Garantenstellung

Garantenstellung

Im Strafrecht besteht oder entsteht eine Garantenstellung, wenn jemand durch Gesetz, Vertrag oder vorangegangenes gefährliches Tun eine besondere Verantwortung gegenüber einer anderen Person oder einem fremden Rechtsgut übernommen hat oder übernehmen muss, diese aber nicht wahrnimmt. Er begeht dann ein Unterlassungsdelikt.

Die Eltern sind ihren Kindern aufsichtspflichtig und haben eine Garantenstellung insoweit, als sie ihr Kind vor Leibes- und Lebensgefahren schützen müssen. Diese Garantenstellung, die mit einer Garantenpflicht korreliert, ergibt sich aus dem Abhängigkeitsverhältnis der Kinder zu ihren Eltern. Umgekehrt haben Kinder gegenüber ihren Eltern keine solche Garantenstellung.

Eine weitere Quelle von Garantenpflichten ergibt sich aus Gemeinschaftsbeziehungen. Der Führer einer Bergtour ist verpflichtet, den aus Schwäche zurückbleibenden Wanderer nicht allein zu lassen und ihn sicher zurückzubringen. Ein bloßes Zechgelage hingegen begründet keine Garantenstellung der Zechkumpanen, jeder ist für sich allein verantwortlich.

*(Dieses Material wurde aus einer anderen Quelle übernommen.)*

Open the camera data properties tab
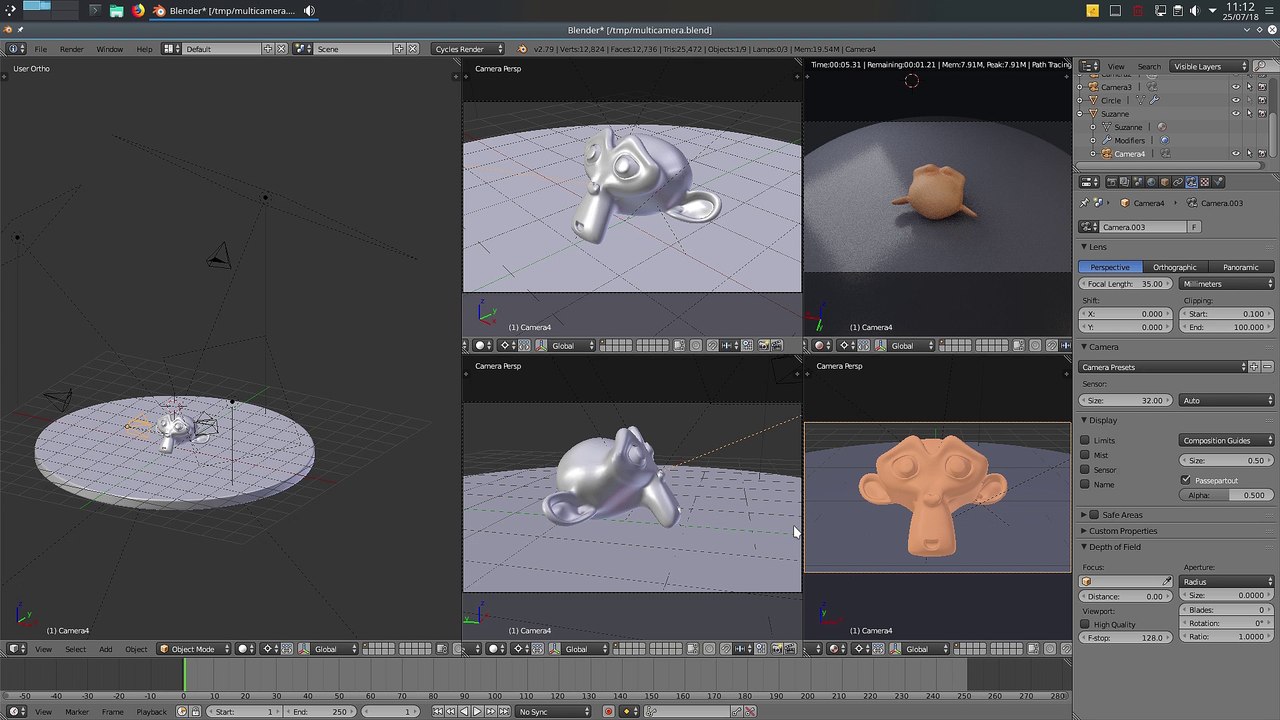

Wenn ein Autofahrer einen Fußgänger angefahren hat, obliegt ihm aus vorangegangenem gefährdenden Tun eine Garantenpflicht, so dass er für die ärztliche Versorgung des Fußgängers sorgen muss. Tut er es nicht, macht er sich der unterlassenen Hilfeleistung strafbar. Der zur Schneeräumung verpflichtete Mieter hat eine Garantenpflicht, da er die durch Schnee und Eis begründete Gefahr für Fußgänger beseitigen muss.